ASSIGNMENT » Restate word for word the lines that begin the listing and end with the line holding "Terms of service (750, 2245)".

┄┄┄┄┄┄┄┄┄┄

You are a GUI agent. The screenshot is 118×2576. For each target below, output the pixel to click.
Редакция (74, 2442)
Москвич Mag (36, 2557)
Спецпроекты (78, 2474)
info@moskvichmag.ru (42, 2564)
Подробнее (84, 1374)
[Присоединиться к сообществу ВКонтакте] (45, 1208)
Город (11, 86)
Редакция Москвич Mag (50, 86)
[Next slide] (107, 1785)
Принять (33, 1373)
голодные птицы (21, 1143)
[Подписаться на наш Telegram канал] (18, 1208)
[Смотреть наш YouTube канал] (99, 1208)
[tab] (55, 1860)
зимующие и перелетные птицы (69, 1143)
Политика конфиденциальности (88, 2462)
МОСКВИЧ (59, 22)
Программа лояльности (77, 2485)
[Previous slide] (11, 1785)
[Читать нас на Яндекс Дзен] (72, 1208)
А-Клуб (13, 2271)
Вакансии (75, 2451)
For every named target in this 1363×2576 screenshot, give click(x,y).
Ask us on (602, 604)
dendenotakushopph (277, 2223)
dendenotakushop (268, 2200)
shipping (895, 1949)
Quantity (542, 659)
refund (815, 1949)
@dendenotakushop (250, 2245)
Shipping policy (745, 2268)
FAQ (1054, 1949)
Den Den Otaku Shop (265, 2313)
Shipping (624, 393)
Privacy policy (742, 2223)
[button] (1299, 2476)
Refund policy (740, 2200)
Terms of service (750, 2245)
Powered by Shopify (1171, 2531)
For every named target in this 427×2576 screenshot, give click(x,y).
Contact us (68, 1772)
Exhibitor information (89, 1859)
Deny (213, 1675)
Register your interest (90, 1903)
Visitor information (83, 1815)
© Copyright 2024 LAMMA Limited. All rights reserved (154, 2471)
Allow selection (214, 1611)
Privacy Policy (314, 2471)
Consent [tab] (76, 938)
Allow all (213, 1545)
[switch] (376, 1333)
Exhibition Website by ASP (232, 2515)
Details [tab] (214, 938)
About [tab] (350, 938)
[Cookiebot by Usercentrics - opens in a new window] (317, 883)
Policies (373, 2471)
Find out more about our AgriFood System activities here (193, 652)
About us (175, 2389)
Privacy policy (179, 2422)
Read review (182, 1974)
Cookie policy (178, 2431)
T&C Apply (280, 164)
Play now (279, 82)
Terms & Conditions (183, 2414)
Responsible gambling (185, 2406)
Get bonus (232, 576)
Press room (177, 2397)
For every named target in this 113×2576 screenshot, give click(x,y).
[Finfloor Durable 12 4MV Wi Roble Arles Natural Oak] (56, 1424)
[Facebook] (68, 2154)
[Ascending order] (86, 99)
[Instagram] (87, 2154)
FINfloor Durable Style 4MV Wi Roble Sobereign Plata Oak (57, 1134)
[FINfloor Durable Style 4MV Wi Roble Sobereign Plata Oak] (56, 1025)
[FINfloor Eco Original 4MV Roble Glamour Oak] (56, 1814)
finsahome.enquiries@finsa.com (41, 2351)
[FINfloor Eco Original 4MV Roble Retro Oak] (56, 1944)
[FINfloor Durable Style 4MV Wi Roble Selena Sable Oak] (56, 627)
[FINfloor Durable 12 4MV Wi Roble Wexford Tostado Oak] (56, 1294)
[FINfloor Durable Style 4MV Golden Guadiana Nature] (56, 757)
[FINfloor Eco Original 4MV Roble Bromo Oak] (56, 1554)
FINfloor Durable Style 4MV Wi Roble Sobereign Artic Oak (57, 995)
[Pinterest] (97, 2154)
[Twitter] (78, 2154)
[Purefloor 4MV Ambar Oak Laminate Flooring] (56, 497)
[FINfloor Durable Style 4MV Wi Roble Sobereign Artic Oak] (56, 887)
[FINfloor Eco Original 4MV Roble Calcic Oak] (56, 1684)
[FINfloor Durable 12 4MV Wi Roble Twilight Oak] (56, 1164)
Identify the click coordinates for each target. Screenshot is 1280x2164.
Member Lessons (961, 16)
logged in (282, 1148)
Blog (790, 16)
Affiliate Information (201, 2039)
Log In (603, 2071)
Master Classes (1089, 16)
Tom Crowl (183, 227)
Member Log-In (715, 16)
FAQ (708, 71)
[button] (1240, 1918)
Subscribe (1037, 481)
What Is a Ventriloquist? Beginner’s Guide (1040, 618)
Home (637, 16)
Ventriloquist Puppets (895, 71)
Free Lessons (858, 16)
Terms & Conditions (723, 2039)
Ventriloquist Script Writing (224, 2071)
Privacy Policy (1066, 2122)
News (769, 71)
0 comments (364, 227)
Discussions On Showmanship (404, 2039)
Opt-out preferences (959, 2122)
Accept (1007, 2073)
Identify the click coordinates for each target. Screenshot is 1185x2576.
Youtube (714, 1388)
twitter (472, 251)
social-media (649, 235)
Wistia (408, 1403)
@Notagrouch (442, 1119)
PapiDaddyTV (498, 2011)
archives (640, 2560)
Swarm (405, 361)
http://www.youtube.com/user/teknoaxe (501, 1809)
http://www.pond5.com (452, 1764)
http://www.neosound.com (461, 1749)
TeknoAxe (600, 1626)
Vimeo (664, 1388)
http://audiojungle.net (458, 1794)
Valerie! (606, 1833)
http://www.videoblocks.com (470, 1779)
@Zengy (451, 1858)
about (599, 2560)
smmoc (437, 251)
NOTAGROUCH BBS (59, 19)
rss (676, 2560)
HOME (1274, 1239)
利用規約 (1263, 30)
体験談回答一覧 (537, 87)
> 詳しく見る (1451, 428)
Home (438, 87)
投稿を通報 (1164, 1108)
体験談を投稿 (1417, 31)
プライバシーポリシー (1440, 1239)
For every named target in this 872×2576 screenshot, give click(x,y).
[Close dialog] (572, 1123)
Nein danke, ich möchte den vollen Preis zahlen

┄┄┄┄┄┄┄┄┄┄

WRITTEN REPLY »
You are a GUI agent. The screenshot is 118×2576. For each target below, output the pixel to click.
Редакция (74, 2442)
Москвич Mag (36, 2557)
Спецпроекты (78, 2474)
info@moskvichmag.ru (42, 2564)
Подробнее (84, 1374)
[Присоединиться к сообществу ВКонтакте] (45, 1208)
Город (11, 86)
Редакция Москвич Mag (50, 86)
[Next slide] (107, 1785)
Принять (33, 1373)
голодные птицы (21, 1143)
[Подписаться на наш Telegram канал] (18, 1208)
[Смотреть наш YouTube канал] (99, 1208)
[tab] (55, 1860)
зимующие и перелетные птицы (69, 1143)
Политика конфиденциальности (88, 2462)
МОСКВИЧ (59, 22)
Программа лояльности (77, 2485)
[Previous slide] (11, 1785)
[Читать нас на Яндекс Дзен] (72, 1208)
А-Клуб (13, 2271)
Вакансии (75, 2451)
For every named target in this 1363×2576 screenshot, give click(x,y).
Ask us on (602, 604)
dendenotakushopph (277, 2223)
dendenotakushop (268, 2200)
shipping (895, 1949)
Quantity (542, 659)
refund (815, 1949)
@dendenotakushop (250, 2245)
Shipping policy (745, 2268)
FAQ (1054, 1949)
Den Den Otaku Shop (265, 2313)
Shipping (624, 393)
Privacy policy (742, 2223)
[button] (1299, 2476)
Refund policy (740, 2200)
Terms of service (750, 2245)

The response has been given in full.